[Data in this exercise Boundary: Start]

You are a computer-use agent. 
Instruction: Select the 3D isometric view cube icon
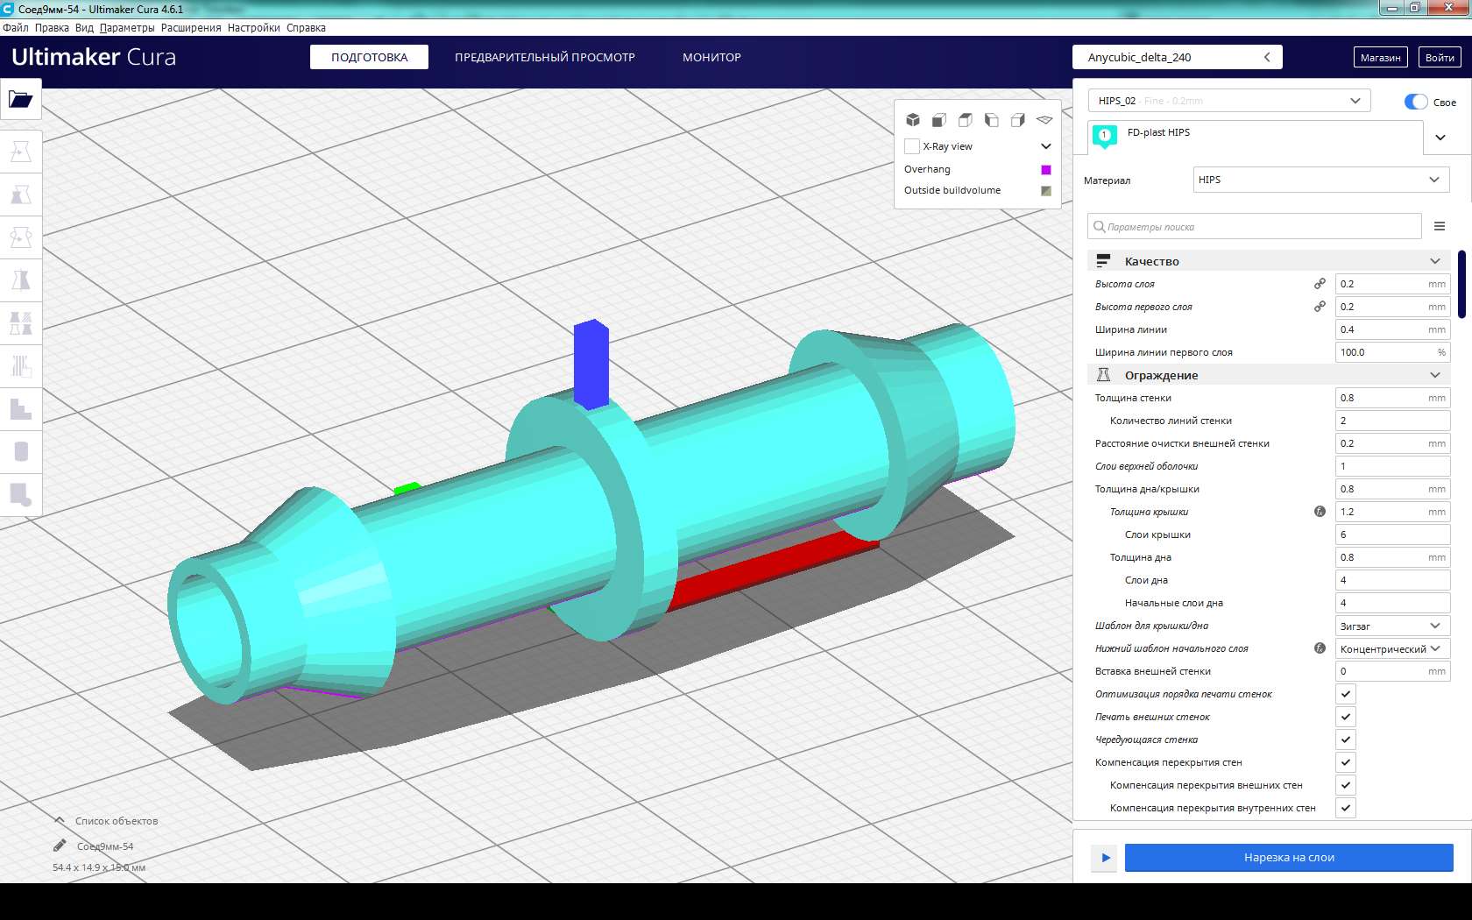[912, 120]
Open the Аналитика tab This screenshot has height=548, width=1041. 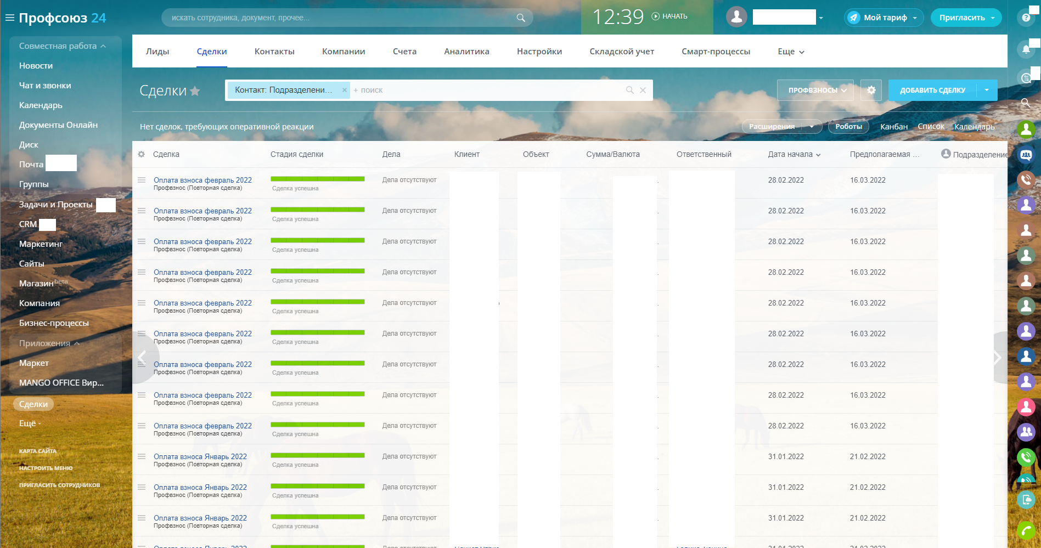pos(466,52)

[Data in this exercise Boundary: End]
[Data in this exercise Boundary: Start]

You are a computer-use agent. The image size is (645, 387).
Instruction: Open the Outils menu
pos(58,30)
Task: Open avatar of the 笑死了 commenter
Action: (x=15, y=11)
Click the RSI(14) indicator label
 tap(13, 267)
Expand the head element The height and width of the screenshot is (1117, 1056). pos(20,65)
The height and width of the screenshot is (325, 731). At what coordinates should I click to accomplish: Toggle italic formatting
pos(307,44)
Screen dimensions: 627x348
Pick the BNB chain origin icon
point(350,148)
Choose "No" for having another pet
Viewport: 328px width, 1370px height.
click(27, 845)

[Data in this exercise Boundary: End]

### To do
Show, from the records above, every line that includes "computer".

### Solution for this problem
You are a computer-use agent. 
You are a computer-use agent. The image size is (645, 387).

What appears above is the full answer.